Several hours later, it became very clear to everyone from Trump's more official announcement, why this was supposed to become such a great moment to buy U.S. stocks. The Dow Jones Industrial Average rose nearly 3,000 points, or 7.87% in one trading session, while the S&P 500 broad barometer of Wall Street added 9.5%, and the tech-heavy NASDAQ Composite soared 12.2% before the closing bell of the day. Needless to say that the bullish rally in equities resumed in such a powerful way to follow a 90-days pause for the so-called reciprocal tariffs between the U.S and more than 75 countries, previously considered as a mortal threat to international trade. The pause gesture included 46% for Vietnam, 20% for the EU, 24% for Japan, 32% for Taiwan etc. Before this day, both Donald Trump himself and some members of his team just commented that tariffs can be permanent, but it could still be negotiated as an option at some point. And now it has finally become evident even to market sceptics that the frightening sizes of some tariffs originally represented a starting position in order to make all others horse-trade for mutually suitable conditions.
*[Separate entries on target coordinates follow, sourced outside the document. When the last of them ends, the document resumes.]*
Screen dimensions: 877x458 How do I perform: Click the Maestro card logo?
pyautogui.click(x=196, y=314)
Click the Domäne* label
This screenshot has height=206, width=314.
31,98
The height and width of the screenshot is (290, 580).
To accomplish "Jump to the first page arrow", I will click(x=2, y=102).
Trump himself, and U.S .Treasury Secretary Scott Bessent later, confirmed tariff pausing is needed as a relief to give enough time to negotiate thoroughly in case of each country. These formulations essentially ended the panicky negative effects of the trade war, making it clear once and for all that the whole tariff project was designed as a tool of negotiation, to make horse-trade and not a plain or self-sufficient tariff war. Trump's decision has slapped 125% tariffs on China alone, citing "the lack of respect that China has shown to the World’s Markets", a direct consequence of China's latest move to impose as much as 84% tariffs on US goods, up from the 34% previously announced.
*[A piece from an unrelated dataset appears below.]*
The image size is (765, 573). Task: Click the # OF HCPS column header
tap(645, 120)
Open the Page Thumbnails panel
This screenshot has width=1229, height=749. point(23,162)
if tariffs are low enough for all others, say, due to future agreements on changing the structure of trade turnover, but they are prohibitive for China, then such a situation will not last long, so that benefits for the entire world and a special severe law for China will also lead to nothing other than mutual concessions between Washington and Beijing in the end. The fact that China rejected this path from the very beginning did not go unnoticed by Trump, while no one else played hardball to receive proper treats already. The world has not united around China in an attempt of tough and rather futile resistance, but is calling Washington offices, looking for soft solutions. Trump is certainly not going to kill world economy. He is simply negotiating according to his own classic book on how to do it in order to achieve the result he needs. After shocking effects and panic, when the peak of a psychological influence is reached and tough arguments worked enough, he emphasizes the need for flexibility in decisions, mentioning that sometimes you have to “go under, over, or around a wall” to achieve the result.
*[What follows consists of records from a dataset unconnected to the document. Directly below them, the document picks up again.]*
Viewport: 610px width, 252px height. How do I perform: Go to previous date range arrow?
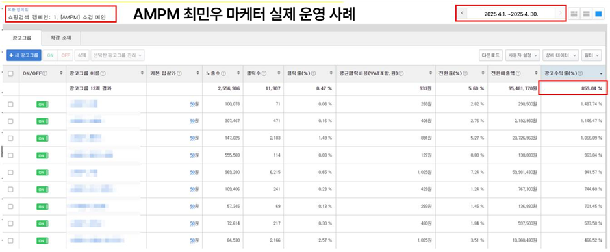coord(462,14)
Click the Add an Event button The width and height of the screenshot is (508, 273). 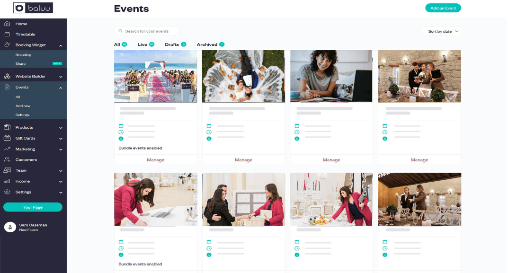tap(443, 8)
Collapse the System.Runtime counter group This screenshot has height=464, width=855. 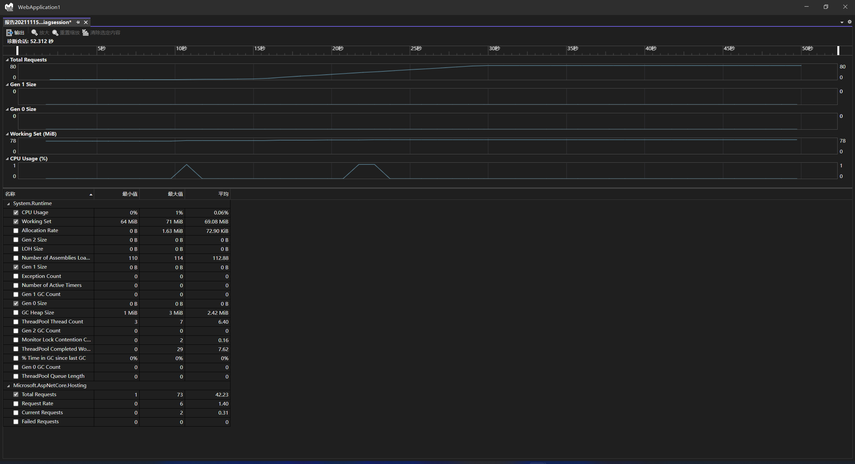(8, 203)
And now we have the U-turn reversal pattern on all the three major U.S. indexes, as well as all major big techs. The stock rebound is more than convincing, because the reasoning behind it is strong. The bounce is still smaller, and the further share price dynamics is still under question only for Apple, which is more dependent than other flagship U.S. businesses on production chains in China and cannot assemble too expensive iPhones in America. For every other tech giant, the future will not be totally cloudless, of course, but the market bottom is almost certainly passed. And so, not only was it a great time to buy, believing in yesterday, but it is still a great time to buy so far, when the major stock recovery confirmed. If the rebound so far has "only" reached the 5,400 level in S&P 500 index terms, after a low near 4,800, then the minimum target can be set at 5,850, if not even above 6,000 again, when all the dust after a lasting negotiation period finally settles.